Brains & Balls is an emotional, sonic purge via drummers Nicolas Field and Alexandre Babel and pianist Jacques Demierre. The trio's works are about tension and release, though these rarely mingle over the course of a single track: it's either flashy drum solo voyages where every rim, spring, membrane and stick placement is utilized, or bubbling dirges of ringing, rumbling tones (yes Demierre is on piano, but his "prepared" and extended ideas attack, and when he does play keys he prefers blazing, arpeggiated multi-octave clusters). On "Who's Arms on Ma'am", they create mounting drones and subtle howls with a tapestry of bounced and dragged ghost notes, furiously rubbed heads, stunted cymbal crashes and Demierre's constant single plunking piano note. The choices of "Vulcan Nerve Pinch gravitate to muted scrapes, as the group employs this technique to grind, fondle, squeak, summon (at one point, the near-snapping piano strings emulate the sound of a symphony warming up in a rehearsal space next door) and strum everything within reach for the majority of the seventeen-minute work.

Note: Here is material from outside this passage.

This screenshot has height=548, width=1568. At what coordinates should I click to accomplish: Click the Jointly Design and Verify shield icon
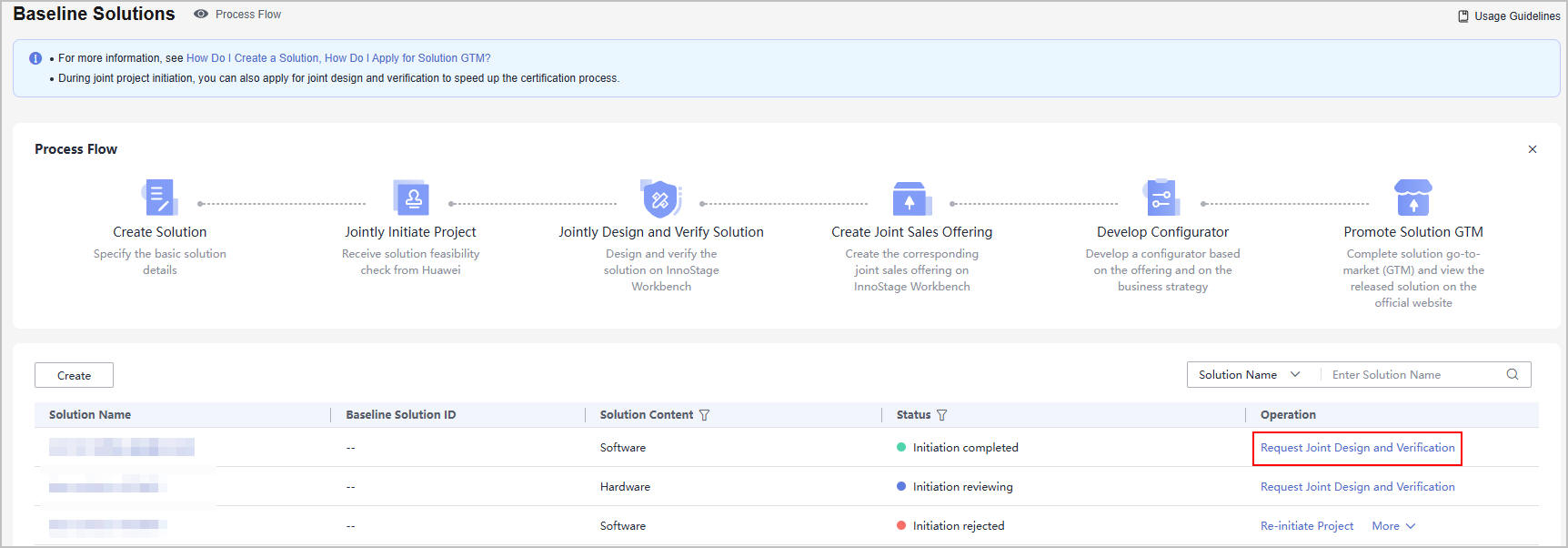click(x=660, y=198)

The entire album is thoroughly astounding from a technical standpoint, and the two intervals ("Lettre Du Gouverneur" at 3:51, "The Croquet Consortium" at 4:35) are fantastic tests of speed, the trio serving microsecond splats and commas, stopping on a dime, then flailing themselves back with accurate, full kit runs almost too quick to process.
With "L'Empire Du Nez", they finally merge the extremes and unveil even more tricks: while Demierre works his soundboard to produce either a dull thud or a booming echo after each pounded key, the drummers rally in call and answer with myriad bells, smacks, low end vibrations...
You get it: it's all the colors that percussion can produce, realized with, duh, brains and balls. And a few demons, the ones who passed on parties to stay home and practice until their hands bled.